# [Your objective]
In the listing below, the answer starts at the line that has "Task: Click the product name GKG-98X3D57Ti" and stops after the line that has "Given: Click the Context logo icon"; please repeat that part exactly and nothing more.

# [Data to process]
■ ■ ■

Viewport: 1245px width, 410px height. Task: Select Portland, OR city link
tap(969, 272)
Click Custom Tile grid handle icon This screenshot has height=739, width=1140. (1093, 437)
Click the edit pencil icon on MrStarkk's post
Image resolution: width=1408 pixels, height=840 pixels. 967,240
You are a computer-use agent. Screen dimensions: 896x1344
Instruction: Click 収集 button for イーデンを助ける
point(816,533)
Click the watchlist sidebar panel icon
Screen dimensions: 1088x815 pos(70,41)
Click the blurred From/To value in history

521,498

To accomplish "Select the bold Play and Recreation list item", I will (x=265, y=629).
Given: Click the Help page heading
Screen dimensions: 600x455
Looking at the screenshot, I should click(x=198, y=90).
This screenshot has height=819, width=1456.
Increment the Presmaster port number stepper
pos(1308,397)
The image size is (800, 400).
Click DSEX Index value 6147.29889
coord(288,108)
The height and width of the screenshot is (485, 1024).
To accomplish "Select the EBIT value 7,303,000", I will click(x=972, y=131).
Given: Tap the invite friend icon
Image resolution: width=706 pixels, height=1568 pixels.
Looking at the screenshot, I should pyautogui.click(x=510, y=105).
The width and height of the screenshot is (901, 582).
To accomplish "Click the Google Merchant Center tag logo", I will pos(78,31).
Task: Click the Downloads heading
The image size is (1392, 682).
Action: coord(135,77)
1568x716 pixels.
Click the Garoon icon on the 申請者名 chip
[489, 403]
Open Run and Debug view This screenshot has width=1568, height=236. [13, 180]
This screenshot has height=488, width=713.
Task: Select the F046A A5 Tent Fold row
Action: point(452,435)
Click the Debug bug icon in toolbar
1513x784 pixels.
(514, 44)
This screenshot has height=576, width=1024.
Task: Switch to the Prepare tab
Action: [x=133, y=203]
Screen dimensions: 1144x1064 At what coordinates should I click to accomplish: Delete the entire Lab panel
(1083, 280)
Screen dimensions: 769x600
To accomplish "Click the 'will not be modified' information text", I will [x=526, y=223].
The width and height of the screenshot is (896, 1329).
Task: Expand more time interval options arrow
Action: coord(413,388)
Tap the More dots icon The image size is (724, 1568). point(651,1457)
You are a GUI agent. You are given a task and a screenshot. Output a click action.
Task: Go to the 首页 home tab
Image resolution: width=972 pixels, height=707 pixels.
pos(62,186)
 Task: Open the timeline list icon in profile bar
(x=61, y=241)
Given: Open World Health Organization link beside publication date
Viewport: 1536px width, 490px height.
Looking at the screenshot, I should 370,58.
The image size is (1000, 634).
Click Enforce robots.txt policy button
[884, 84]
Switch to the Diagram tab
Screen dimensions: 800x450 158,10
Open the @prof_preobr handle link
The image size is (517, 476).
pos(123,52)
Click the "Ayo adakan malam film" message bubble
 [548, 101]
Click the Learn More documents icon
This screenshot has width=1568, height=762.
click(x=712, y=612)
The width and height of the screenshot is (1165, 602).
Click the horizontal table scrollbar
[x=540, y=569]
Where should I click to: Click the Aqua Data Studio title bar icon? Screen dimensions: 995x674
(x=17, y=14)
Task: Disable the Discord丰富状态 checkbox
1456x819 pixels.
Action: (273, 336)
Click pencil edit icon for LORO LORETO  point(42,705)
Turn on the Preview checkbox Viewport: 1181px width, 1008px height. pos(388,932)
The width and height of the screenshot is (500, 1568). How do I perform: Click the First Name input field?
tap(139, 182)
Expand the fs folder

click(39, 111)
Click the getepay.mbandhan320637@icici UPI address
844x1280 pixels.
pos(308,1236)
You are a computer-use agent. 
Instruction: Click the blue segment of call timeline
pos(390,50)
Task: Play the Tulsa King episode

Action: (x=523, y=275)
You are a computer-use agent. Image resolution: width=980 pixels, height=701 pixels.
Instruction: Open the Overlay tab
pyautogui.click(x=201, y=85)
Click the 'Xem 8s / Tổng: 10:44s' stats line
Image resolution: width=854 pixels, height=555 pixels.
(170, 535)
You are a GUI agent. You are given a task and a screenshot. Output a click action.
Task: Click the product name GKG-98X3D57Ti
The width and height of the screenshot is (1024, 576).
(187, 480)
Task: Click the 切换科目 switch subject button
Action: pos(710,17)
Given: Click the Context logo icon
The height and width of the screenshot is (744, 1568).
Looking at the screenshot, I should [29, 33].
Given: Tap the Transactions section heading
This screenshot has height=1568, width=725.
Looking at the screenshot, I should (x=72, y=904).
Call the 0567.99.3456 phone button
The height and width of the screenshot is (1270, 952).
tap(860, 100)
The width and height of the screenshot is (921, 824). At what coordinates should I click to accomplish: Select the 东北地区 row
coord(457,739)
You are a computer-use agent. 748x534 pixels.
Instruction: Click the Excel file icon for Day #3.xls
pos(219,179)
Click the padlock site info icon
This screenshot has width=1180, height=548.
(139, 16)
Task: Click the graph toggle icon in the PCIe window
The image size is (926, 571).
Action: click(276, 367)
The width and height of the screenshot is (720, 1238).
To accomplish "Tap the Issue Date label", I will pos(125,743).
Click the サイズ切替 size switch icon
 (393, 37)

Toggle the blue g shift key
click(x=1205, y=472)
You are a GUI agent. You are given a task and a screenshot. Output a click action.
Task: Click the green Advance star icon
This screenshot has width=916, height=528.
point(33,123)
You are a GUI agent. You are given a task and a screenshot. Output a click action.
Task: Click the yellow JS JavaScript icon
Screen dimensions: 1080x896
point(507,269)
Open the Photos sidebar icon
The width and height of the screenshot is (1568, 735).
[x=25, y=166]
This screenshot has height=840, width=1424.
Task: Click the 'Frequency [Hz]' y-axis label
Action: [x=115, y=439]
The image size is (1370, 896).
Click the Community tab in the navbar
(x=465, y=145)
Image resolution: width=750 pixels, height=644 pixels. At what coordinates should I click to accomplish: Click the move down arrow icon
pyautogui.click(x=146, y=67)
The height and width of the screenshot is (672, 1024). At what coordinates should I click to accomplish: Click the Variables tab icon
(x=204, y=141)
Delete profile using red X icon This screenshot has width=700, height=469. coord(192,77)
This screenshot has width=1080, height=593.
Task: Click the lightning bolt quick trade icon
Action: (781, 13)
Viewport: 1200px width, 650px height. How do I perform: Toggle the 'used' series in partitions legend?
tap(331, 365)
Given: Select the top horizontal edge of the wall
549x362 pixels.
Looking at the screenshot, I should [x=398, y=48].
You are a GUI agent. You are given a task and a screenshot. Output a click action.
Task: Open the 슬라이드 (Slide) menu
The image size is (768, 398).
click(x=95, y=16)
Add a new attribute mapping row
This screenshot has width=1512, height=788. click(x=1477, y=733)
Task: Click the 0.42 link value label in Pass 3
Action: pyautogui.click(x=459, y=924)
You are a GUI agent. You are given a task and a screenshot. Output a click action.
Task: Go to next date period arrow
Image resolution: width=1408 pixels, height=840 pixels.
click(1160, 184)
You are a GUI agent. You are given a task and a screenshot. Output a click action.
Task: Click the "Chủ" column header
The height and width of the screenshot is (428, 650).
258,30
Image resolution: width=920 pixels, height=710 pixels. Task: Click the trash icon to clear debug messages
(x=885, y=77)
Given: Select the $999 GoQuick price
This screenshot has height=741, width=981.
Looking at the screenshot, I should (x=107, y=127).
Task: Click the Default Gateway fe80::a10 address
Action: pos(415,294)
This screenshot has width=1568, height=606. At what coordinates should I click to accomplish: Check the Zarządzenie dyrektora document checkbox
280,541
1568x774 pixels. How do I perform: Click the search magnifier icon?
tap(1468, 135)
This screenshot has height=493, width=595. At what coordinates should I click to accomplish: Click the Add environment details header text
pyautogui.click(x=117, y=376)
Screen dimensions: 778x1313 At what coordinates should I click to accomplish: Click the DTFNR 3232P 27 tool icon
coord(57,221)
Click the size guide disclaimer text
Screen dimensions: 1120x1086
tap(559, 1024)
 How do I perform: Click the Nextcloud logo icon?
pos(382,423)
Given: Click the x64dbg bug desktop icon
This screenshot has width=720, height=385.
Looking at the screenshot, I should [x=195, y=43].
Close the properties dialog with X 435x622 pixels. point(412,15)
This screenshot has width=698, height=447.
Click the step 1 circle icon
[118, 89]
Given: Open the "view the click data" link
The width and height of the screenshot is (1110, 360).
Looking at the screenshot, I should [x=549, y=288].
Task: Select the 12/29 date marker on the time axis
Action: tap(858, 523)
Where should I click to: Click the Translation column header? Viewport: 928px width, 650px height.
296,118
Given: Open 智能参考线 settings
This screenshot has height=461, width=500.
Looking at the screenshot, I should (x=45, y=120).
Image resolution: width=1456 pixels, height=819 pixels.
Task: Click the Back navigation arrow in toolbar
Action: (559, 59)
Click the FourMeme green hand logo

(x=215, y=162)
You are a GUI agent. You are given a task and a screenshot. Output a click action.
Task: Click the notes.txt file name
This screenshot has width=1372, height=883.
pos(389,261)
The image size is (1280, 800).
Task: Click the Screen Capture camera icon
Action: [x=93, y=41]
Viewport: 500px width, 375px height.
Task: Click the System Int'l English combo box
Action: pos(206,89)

■ ■ ■

# [Task response]
Task: Click the product name GKG-98X3D57Ti
The width and height of the screenshot is (1024, 576).
(187, 480)
Task: Click the 切换科目 switch subject button
Action: pos(710,17)
Given: Click the Context logo icon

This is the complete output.